A unique ability to buy winning stocks has made Warren Buffett the sixth richest person on the planet. His past success and folksy wisdom has made him a household name and one of the most-watched investors in the world. Fortunately, following in his stock-picking footsteps doesn't require having his phone number on speed dial. Buffett's investment company, Berkshire Hathaway (NYSE:BRK.A) (NYSE:BRK.B) files its holdings with the Securities and Exchange Commission every quarter and its latest report -- released this week -- reveals 76% of Berkshire Hathaway's $293 billion (yes, billion) portfolio is invested in just five stocks in three sectors.
Buffett's biggest position
Warren Buffett's single biggest position -- valued at a jaw-dropping $121.5 billion -- is Apple (NASDAQ:AAPL).

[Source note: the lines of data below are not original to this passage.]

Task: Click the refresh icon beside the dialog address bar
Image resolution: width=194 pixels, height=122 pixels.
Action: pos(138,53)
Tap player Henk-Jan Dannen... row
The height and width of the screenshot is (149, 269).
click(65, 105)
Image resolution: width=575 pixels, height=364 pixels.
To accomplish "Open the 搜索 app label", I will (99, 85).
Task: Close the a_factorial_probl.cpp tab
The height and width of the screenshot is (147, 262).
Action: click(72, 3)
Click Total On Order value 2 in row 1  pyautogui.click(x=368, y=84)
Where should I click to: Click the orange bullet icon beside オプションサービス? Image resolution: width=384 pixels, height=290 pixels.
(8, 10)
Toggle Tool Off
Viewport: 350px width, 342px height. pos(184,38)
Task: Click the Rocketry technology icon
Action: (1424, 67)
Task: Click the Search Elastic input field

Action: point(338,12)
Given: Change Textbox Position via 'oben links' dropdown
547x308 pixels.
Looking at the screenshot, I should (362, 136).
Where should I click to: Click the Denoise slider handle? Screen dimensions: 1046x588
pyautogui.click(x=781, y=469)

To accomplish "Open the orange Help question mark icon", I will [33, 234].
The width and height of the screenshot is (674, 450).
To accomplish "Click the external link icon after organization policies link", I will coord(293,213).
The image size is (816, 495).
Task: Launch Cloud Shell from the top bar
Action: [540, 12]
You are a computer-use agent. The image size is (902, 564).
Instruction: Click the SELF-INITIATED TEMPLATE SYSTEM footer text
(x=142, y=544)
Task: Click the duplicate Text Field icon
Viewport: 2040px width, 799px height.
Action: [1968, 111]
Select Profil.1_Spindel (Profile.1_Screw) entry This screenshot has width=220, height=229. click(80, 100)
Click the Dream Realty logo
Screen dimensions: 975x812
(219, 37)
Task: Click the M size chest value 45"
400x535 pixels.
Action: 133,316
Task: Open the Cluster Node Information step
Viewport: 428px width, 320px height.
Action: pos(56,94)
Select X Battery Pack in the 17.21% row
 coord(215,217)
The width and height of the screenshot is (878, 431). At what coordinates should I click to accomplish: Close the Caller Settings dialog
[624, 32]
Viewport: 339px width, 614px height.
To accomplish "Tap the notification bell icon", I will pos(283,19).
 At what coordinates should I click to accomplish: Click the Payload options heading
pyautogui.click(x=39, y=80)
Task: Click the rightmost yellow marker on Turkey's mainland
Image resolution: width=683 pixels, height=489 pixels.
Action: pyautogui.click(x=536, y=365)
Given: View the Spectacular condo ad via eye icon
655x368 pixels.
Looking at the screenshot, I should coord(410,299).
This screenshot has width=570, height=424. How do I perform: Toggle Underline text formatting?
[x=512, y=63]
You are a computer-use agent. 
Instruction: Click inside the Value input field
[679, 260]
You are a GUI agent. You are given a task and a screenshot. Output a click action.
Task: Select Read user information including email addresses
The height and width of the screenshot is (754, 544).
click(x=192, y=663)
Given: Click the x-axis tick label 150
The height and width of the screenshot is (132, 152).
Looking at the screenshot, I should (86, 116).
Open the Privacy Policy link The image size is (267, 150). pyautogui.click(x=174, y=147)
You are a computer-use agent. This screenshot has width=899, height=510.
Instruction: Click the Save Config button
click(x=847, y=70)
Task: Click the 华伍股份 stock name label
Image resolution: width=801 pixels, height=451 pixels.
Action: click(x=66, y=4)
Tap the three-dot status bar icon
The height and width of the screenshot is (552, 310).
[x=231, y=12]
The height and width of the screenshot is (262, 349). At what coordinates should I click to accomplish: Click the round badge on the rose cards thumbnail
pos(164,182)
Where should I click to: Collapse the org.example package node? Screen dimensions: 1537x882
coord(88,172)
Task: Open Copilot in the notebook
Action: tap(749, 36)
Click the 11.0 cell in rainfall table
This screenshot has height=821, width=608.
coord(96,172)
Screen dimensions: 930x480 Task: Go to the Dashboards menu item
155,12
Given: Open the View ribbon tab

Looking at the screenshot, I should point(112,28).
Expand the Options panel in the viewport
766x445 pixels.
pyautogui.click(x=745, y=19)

The consumer electronics juggernaut is best known for its cutting-edge computers, smartphones, and tablets, but increasingly, it's profiting from its services segment. Although consumer electronics products still account for the lion's share of Apple's sales, product revenue is highly dependent on new device launches and holiday shopping trends, making consumer electronics revenue "lumpy" throughout the year. Devices are also a relatively low-margin business.
However, Apple's services business, which includes the app store, provides it with high-margin, recurring revenue that's very profit- and dividend-friendly. Last quarter, services accounted for 21.5% of Apple's total revenue, up from 16% in the same quarter of 2017. The company's trailing-12-month net income has increased to $87 billion from less than $50 billion and its dividend payout has climbed to $0.88 per share from $0.63 per share over that period.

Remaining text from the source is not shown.